Mahkemece, 5584 Sayılı Posta Kanununun 10. maddesine eklenen fıkra ile, "PTT idaresinin postaların ayrım ve dağıtım işlerini ihale yolu ile üçüncü şahıslara gördürebileceği" şeklindeki düzenleme gerekçe gösterilerek, muvazaa bulunmadığı gerekçesiyle davacının ilave tediye alacağı talebinin reddine karar verilmiş ise de, yukarıda belirtilen açıklamalara göre yeterli araştırma yapılmadığı anlaşılmıştır.

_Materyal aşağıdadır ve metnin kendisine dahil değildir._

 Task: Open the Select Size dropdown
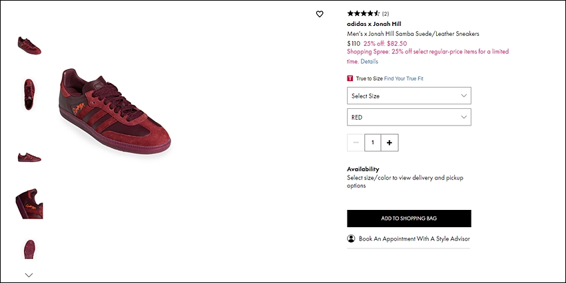tap(409, 96)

Mahkemece, yapılan alt işverenlik sözleşmelerinin iş hukukunun öngördüğü kamusal yükümlülüklerden kaçınmayı amaçlayıp amaçlamadığı, işçilerin iş sözleşmesi, toplu iş sözleşmesi yahut mevzuattan kaynaklanan bireysel veya kolektif haklarını kısıtlamaya ya da ortadan kaldırmaya yönelik yapılıp yapılmadığı, alt işverenin işverenden sözleşme ile üstlendiği mal veya hizmet üretimi için belirli bir organizasyona, uzmanlığa ve hukuksal bağımsızlığa sahip olup olmadığı, alt işveren uygulamasının işçilik teminine yönelik olup olmadığı araştırılmalı, davalı idare ile dava dışı şirketler arasındaki ilişkinin asıl işveren-alt işveren ilişkisi mi, yoksa muvazaalı bir ilişki mi bulunduğu açıkça tespit edilip sonucuna göre bir karar verilmelidir. Eksik inceleme ile karar verilmesi hatalıdır.

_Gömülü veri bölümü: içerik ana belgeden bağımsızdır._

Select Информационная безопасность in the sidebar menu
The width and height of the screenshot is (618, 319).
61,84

3-Davacı işçinin davalı işyerinde şoför olarak çalıştığı ve 100 ceza puanını doldurması sonrasında ehliyetine el konulması üzerine, ehliyetsiz olarak araç sürmesi mümkün olmadığından işverence iş akdine bu nedenle son verildiği anlaşılmıştır. Bu husus 4857 sayılı İş Kanunu'nun 24/III. Maddesindeki zorlayıcı sebep niteliğinde olup, İş Kanunu'nun 24/III. maddesine uygun olarak gerçekleştirilen fesihte, davalı işverenin kıdem tazminatı ödeme yükümlülüğü bulunmakla birlikte, ihbar tazminatı ödeme yükümlülüğü bulunmadığından, ihbar tazminatı talebinin reddi yerine, kabulü hatalıdır.
F)Sonuç:
Temyiz olunan kararın, yukarıda yazılı sebeplerden dolayı BOZULMASINA, peşin alınan temyiz harcının istek halinde ilgiliye iadesine, 30.11.2017 tarihinde oybirliğiyle karar verildi.